• [Esercizio scritto]: Riporta parola per parola il passo del racconto sulla tempesta nella baia di Napoli, partendo da "E giunse anche" e proseguendo fino a "minacciano di capovolgerla.".

• [Testo del documento]:
┏━━
E giunse anche il giorno del trionfo
CAPITOLO XX
Nella baia di Napoli imperversava una tempesta. Gerardo era uscito di casa per le spese necessarie alla giornata. Al largo della «Pietra del pesce» un gruzzolo di gente urla e si dispera, attirando l'attenzione dei passanti e richiamando altra gente. «Sarà successo qualcosa di grave», pensa Gerardo. In effetti, una barca di pescatori fa fatica a raggiungere la riva, travolta da onde impetuose, che minacciano di capovolgerla.
Nessuno immagina come portare aiuto. Ci pensa fratello Gerardo. Una preghiera silenziosa, occhi al cielo, un segno di croce, il mantello sul braccio, e via: «In nome della Santissima Trinità» dice. Corre, camminando sull'acqua, e «con due ditelle» - come dirà lui stesso a padre Margotta - afferra la prua della barca e la trascina a riva.
La folla delira; dimentica barca e pescatori e va dietro al Santo, scandendo ad alta voce il suo nome. Ma Gerardo s'è già dileguato tra i vicoli del quartiere.
La notizia del miracolo volò sulle ali del vento, e Gerardo non riusciva più a mettere piede in strada, perché tutti gli correvano dietro.
┗━━
• [Estratto dei dati]:
┏━━
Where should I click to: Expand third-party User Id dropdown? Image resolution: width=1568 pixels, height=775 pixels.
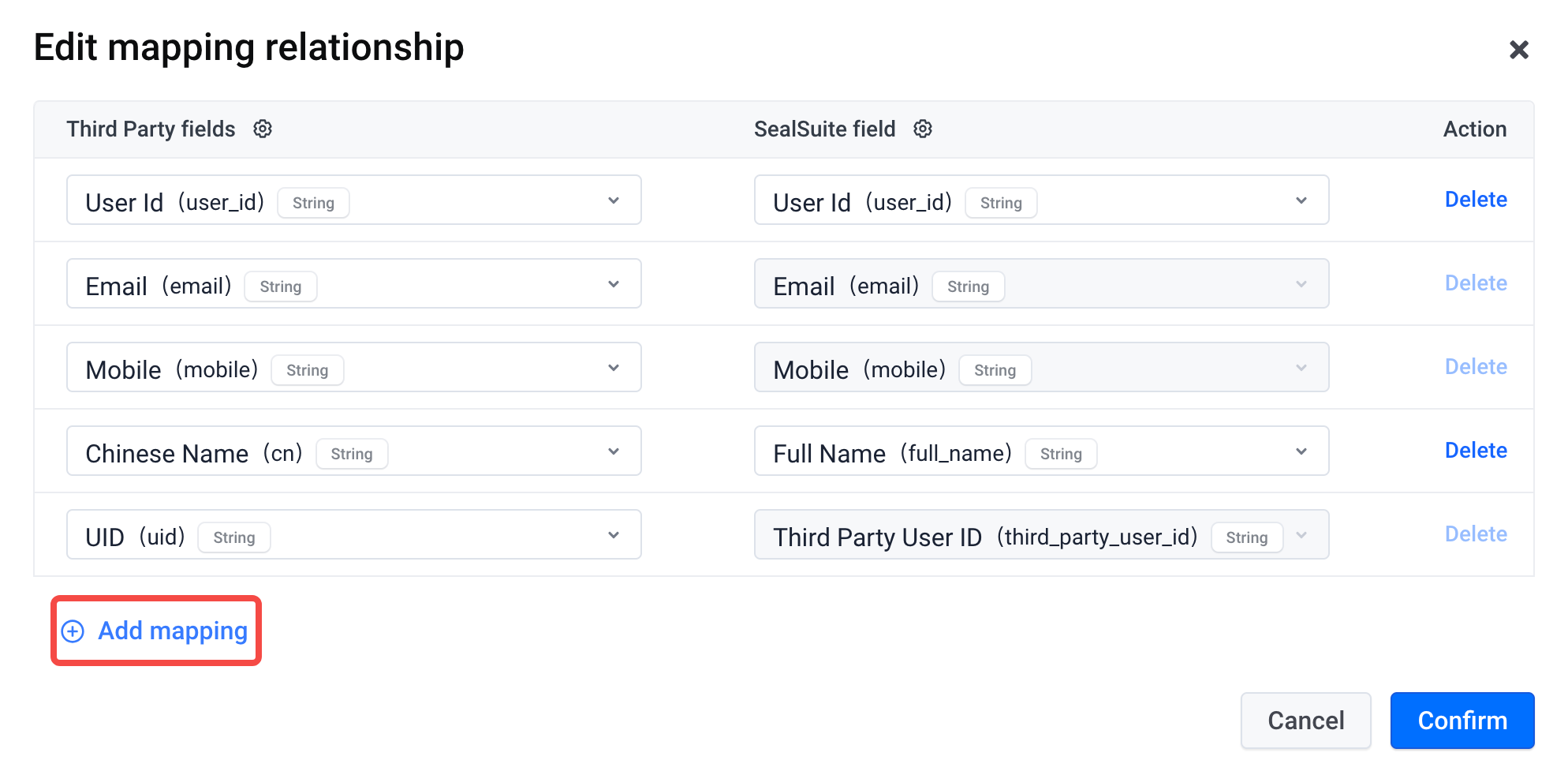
┗━━
┏━━
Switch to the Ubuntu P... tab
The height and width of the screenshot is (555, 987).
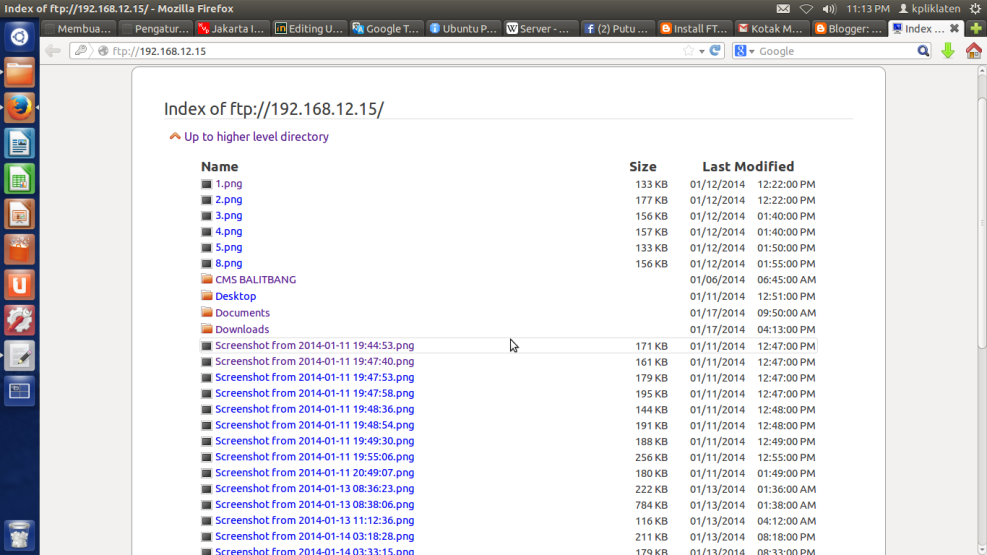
┗━━
• [Risposta]:
E giunse anche il giorno del trionfo
CAPITOLO XX
Nella baia di Napoli imperversava una tempesta. Gerardo era uscito di casa per le spese necessarie alla giornata. Al largo della «Pietra del pesce» un gruzzolo di gente urla e si dispera, attirando l'attenzione dei passanti e richiamando altra gente. «Sarà successo qualcosa di grave», pensa Gerardo. In effetti, una barca di pescatori fa fatica a raggiungere la riva, travolta da onde impetuose, che minacciano di capovolgerla.